Europe Closes the Gap

When an American Internet merchant like Jeff Bezos joins Charles Lindbergh and Winston Churchill in the pantheon of TIME's Men of the Year, it's all too easy to assume that the economic future belongs exclusively to the U.S. and that Europe will become a quaint museum dependent on tourism and some luxury niches for its livelihood. Too easy--and wrong. While the Old World is still bedeviled by archaic habits and practices, it enjoys a global lead, possibly unsurpassable, in certain sectors that are at the heart of the technological revolution.

Take the mobile phone. If it's impossible to sit in a Milan cafe without being drowned in competing phone conversations, the reason is not only that Italians like to talk. European wireless technology is simply more sophisticated and user friendly than that in the U.S. Europeans can already check e-mail and get news bulletins on their cell phones, and soon they'll surf the Net and shop online from mobile phones that double as fashion accessories.

Another increasingly ubiquitous, albeit less visible high-tech object is the smart card. Many a European wallet now includes one or more cards embedded with a memory chip, which may hold anything from a cash balance to be spent on small purchases to personal information that reduces the possibility of credit-card fraud--or even, as in France, a complete medical history. Three French companies produce more than two-thirds of the world's smart cards, a $12 billion business set to explode as companies discover the limits of the familiar magnetic-strip card, which can hold relatively little information and is not nearly as secure for e-commerce. Jean-Marc Giry, vice president for strategic marketing at Gemplus, one of three French firms that dominate the world market for smart-card banking applications, expects most U.S. banks and credit-card companies to begin issuing smart cards this year.

Then there's Airbus, long ridiculed by Boeing as a massive pork-barrel project for second-rate aircraft manufacturers. Last year the European consortium captured 55% of global-passenger jetliner sales, outflanking Boeing for the first, but probably not the last, time.
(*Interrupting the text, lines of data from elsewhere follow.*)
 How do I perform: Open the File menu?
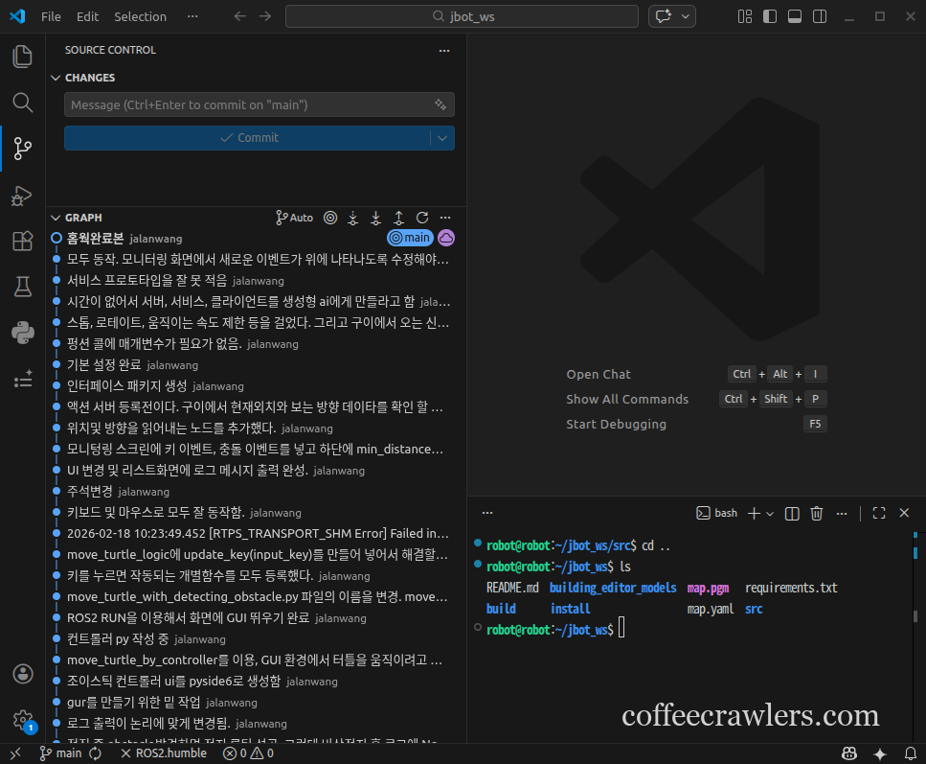click(51, 16)
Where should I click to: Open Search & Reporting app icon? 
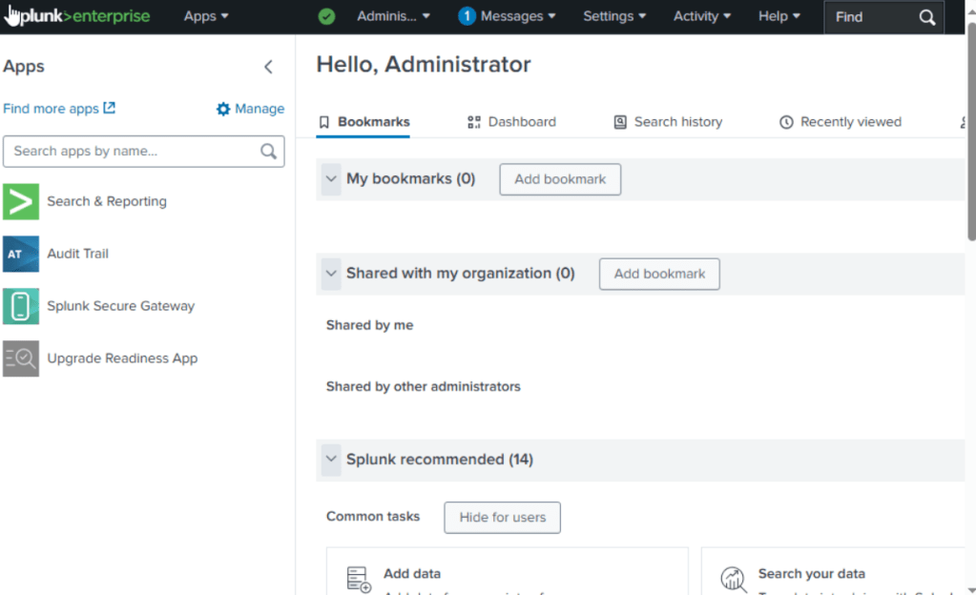[x=21, y=201]
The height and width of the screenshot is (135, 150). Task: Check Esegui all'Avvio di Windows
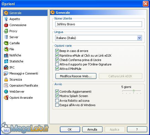[x=57, y=105]
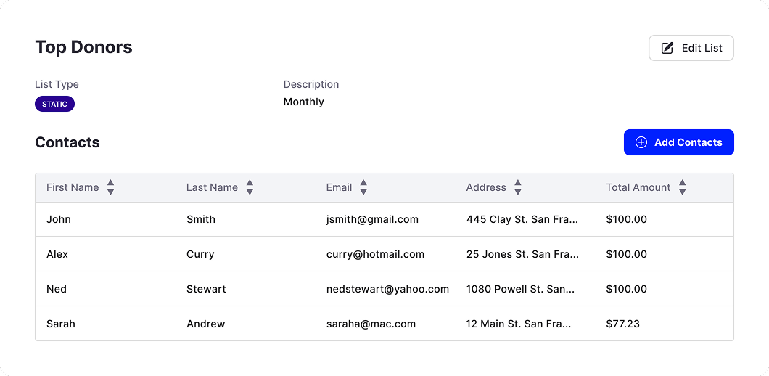
Task: Open the Edit List button
Action: (x=691, y=48)
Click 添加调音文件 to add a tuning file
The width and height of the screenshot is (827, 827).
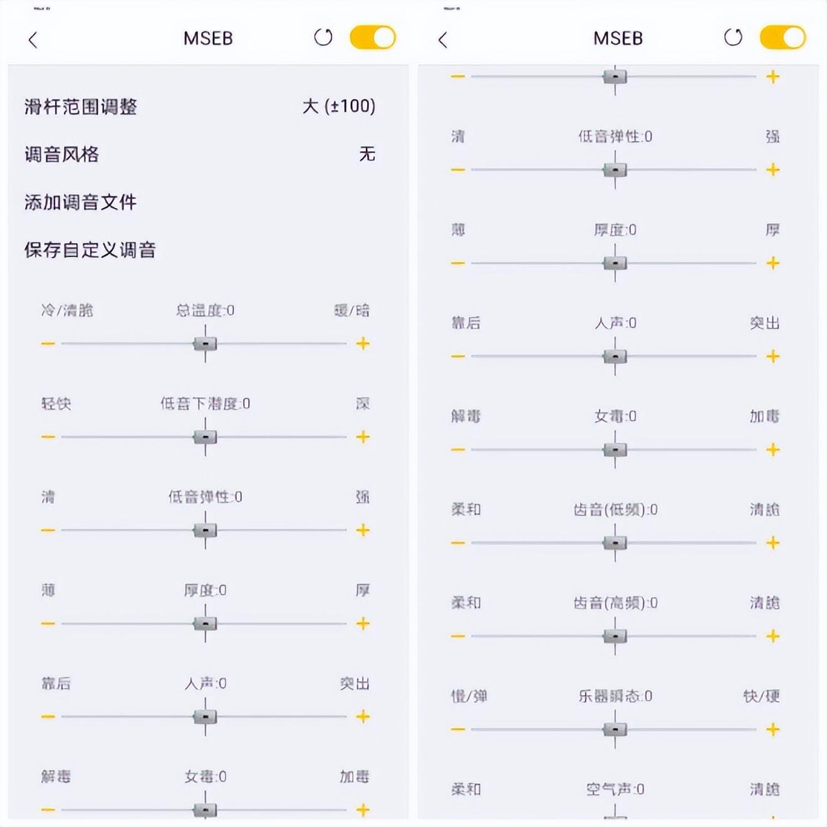click(x=80, y=202)
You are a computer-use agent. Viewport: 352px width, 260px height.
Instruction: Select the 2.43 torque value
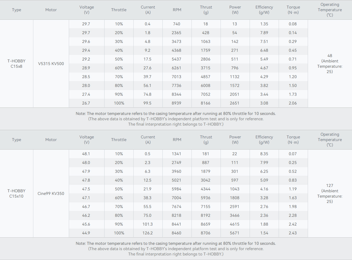[x=293, y=233]
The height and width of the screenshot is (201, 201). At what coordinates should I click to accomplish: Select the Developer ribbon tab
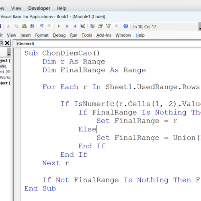pos(39,8)
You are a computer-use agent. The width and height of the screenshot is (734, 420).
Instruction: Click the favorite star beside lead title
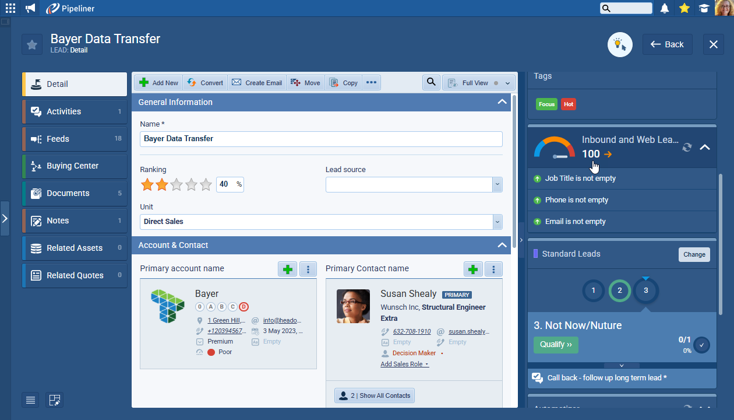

Competitive prices and superior salesmanship are factors in the success of Airbus, but so is technology. Airbus beat Boeing to the market with computer-laden "fly-by-wire" technology, which, it says, enhances safety while lowering costs. The flying experience is so similar from model to model that Airbus-equipped airlines save millions of dollars in training costs.

The common thread in these examples is a uniquely European approach to business. While the U.S. has embraced the pure marketplace with ideological fervor, Europeans continue to believe the state has a role to play in guiding markets. Exhibit A is the GSM (global system for mobile communications) standard introduced in the European Union in 1991. Thanks to GSM, a subscriber in Portugal can use her phone from Ireland to Hong Kong. The U.S., in contrast, still allows various incompatible standards to compete like trains running on tracks with different gauges. As a result, a New Yorker cannot use his cell phone in London and, depending on his carrier and his instrument, sometimes not even in St. Louis.